[What is being asked]
Copy out the items below with every "computer-use agent" renamed to "desktop agent", leaving all else as it is.
--------
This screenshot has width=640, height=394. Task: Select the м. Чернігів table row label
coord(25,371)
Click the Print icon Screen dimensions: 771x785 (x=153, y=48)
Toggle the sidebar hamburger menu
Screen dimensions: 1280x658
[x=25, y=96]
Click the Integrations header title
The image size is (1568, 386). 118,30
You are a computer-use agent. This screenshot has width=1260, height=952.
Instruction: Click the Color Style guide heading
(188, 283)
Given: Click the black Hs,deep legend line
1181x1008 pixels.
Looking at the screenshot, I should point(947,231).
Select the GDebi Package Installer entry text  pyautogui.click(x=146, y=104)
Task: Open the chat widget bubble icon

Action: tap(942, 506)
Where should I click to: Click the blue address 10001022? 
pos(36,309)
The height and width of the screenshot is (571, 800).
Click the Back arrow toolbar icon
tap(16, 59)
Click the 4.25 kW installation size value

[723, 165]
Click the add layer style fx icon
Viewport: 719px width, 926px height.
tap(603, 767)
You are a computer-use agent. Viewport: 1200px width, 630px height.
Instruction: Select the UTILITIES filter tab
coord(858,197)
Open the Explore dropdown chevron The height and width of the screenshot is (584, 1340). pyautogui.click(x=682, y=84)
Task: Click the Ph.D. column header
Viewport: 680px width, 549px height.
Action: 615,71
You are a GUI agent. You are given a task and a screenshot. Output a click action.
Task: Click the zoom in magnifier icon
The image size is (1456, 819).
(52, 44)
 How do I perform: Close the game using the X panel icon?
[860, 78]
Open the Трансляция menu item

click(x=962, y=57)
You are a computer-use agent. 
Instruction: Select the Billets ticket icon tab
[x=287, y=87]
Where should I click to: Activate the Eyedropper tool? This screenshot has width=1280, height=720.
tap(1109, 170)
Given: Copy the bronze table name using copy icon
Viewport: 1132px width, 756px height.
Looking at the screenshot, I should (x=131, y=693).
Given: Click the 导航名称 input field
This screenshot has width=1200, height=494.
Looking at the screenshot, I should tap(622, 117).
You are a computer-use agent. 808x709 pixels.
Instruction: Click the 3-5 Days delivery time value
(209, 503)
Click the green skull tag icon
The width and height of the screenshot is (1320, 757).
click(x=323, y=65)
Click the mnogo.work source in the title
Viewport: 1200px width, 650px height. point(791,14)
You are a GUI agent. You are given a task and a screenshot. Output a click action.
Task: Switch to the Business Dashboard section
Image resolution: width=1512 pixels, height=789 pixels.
--------
[Answer to the problem]
This screenshot has width=640, height=394. Task: Select the м. Чернігів table row label
coord(25,371)
Click the Print icon Screen dimensions: 771x785 (x=153, y=48)
Toggle the sidebar hamburger menu
Screen dimensions: 1280x658
[x=25, y=96]
Click the Integrations header title
The image size is (1568, 386). 118,30
You are a desktop agent. This screenshot has width=1260, height=952.
Instruction: Click the Color Style guide heading
(188, 283)
Given: Click the black Hs,deep legend line
1181x1008 pixels.
Looking at the screenshot, I should point(947,231).
Select the GDebi Package Installer entry text  pyautogui.click(x=146, y=104)
Task: Open the chat widget bubble icon

Action: tap(942, 506)
Where should I click to: Click the blue address 10001022? 
pos(36,309)
The height and width of the screenshot is (571, 800).
Click the Back arrow toolbar icon
tap(16, 59)
Click the 4.25 kW installation size value

[723, 165]
Click the add layer style fx icon
Viewport: 719px width, 926px height.
tap(603, 767)
You are a desktop agent. Viewport: 1200px width, 630px height.
Instruction: Select the UTILITIES filter tab
coord(858,197)
Open the Explore dropdown chevron The height and width of the screenshot is (584, 1340). pyautogui.click(x=682, y=84)
Task: Click the Ph.D. column header
Viewport: 680px width, 549px height.
Action: 615,71
You are a GUI agent. You are given a task and a screenshot. Output a click action.
Task: Click the zoom in magnifier icon
The image size is (1456, 819).
(52, 44)
 How do I perform: Close the game using the X panel icon?
[860, 78]
Open the Трансляция menu item

click(x=962, y=57)
You are a desktop agent. 
Instruction: Select the Billets ticket icon tab
[x=287, y=87]
Where should I click to: Activate the Eyedropper tool? This screenshot has width=1280, height=720.
tap(1109, 170)
Given: Copy the bronze table name using copy icon
Viewport: 1132px width, 756px height.
Looking at the screenshot, I should (x=131, y=693).
Given: Click the 导航名称 input field
This screenshot has width=1200, height=494.
Looking at the screenshot, I should tap(622, 117).
You are a desktop agent. 808x709 pixels.
Instruction: Click the 3-5 Days delivery time value
(209, 503)
Click the green skull tag icon
The width and height of the screenshot is (1320, 757).
click(x=323, y=65)
Click the mnogo.work source in the title
Viewport: 1200px width, 650px height. point(791,14)
You are a GUI agent. You are given a task and a screenshot. Output a click action.
Task: Switch to the Business Dashboard section
Image resolution: width=1512 pixels, height=789 pixels.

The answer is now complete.